Fundamentals of materials
While materials such as commercially available conducting polymers have shown promise in biomedical applications, little is known about the properties that make them useful for these applications. Their soft mechanical properties, facile functionalization, and mixed ionic and electronic transport have all been found to be favorable for biointerfacing. How do we learn from and better design such systems? How can we tailor these materials to most effectively tackle hard problems in biointerfacing? To do this, we must study the fundamental transport and structural properties, and learn how external stimuli can modulate these properties.

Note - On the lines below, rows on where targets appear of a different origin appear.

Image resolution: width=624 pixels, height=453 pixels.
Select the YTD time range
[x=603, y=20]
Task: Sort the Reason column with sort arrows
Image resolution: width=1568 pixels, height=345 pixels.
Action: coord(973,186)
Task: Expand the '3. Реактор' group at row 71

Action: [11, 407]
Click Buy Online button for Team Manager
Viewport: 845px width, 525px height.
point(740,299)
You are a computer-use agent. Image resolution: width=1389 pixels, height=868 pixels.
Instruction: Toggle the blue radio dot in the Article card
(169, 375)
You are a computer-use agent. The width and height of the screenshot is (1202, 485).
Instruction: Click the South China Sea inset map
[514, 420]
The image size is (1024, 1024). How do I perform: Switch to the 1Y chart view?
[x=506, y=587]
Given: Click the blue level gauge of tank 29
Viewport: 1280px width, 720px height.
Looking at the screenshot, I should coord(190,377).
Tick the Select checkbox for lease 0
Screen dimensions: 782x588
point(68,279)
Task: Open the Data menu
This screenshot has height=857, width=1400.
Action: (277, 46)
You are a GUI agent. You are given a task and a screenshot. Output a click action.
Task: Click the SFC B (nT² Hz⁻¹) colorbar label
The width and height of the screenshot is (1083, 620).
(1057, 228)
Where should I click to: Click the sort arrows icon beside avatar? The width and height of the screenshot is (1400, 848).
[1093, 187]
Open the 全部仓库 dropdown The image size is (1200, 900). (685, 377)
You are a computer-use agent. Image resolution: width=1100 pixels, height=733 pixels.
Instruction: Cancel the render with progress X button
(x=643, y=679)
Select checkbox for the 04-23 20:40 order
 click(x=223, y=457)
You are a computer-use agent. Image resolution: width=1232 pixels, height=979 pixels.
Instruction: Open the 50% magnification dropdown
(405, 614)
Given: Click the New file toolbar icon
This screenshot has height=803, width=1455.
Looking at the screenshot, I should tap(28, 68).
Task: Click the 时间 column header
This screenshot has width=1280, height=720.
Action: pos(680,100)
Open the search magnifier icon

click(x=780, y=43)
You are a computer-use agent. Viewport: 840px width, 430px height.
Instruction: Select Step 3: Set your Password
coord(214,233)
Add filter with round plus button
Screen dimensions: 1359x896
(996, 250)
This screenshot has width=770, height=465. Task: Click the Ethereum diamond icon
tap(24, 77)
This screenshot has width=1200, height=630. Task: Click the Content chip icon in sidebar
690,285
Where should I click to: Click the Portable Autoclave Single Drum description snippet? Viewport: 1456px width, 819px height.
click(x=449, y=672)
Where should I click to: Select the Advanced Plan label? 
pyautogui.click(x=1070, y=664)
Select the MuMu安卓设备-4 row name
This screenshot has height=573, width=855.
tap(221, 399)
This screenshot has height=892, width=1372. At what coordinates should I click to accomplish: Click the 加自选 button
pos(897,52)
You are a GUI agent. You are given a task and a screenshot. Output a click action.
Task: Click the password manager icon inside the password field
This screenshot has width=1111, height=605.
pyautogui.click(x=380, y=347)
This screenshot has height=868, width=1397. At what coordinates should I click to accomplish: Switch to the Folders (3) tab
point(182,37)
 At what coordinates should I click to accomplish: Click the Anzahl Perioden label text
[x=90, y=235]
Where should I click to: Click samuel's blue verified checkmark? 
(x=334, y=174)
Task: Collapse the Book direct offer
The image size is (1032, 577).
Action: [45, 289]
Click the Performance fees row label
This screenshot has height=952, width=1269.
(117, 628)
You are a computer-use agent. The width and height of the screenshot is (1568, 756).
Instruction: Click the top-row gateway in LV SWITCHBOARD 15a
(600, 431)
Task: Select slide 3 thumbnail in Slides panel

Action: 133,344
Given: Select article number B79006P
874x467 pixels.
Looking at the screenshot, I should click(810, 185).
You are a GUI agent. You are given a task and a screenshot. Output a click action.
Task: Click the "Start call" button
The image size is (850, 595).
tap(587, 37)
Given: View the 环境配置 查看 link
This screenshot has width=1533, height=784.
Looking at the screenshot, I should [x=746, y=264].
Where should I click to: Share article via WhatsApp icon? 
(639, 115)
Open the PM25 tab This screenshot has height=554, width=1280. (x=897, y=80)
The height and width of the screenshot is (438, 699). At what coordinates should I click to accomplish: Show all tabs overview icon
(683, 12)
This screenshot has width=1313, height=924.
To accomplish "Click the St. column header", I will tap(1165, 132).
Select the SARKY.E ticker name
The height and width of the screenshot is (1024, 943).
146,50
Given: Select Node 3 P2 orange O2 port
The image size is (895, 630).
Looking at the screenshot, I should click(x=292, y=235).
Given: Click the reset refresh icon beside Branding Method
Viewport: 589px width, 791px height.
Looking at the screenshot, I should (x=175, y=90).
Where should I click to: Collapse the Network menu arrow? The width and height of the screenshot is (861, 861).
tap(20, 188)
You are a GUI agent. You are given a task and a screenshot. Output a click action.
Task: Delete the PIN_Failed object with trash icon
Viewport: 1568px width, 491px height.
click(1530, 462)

The materials of interest can be integrated into numerous types of devices: arrays of electrodes, electrochemical transistors, switchable active surfaces, and electrophoretic delivery devices, which present opportunities to stimulate or interrogate the local environment through electrical, chemical, electrochemical, optical or mechanical means.
Recording arrays, stimulators, and active scaffolds made with novel bioelectronic materials bring new advantages to biomedical devices. Their unique materials and device properties allow for operating regimes of high sensitivity and/or low power consumption, and can bridge to signaling gap, and the mechanical mismatch that affects device utility and longevity when in contact with cells or tissue.
Previous work has targeted in vivo probes for epilepsy diagnostics and therapeutics, recording devices for clinical EEG and ECG, platforms for in vitro toxicology, and smart surfaces and scaffolds for affecting cell adhesion, motility and morphology relevant for active constructs for tissue engineering and cell guidance.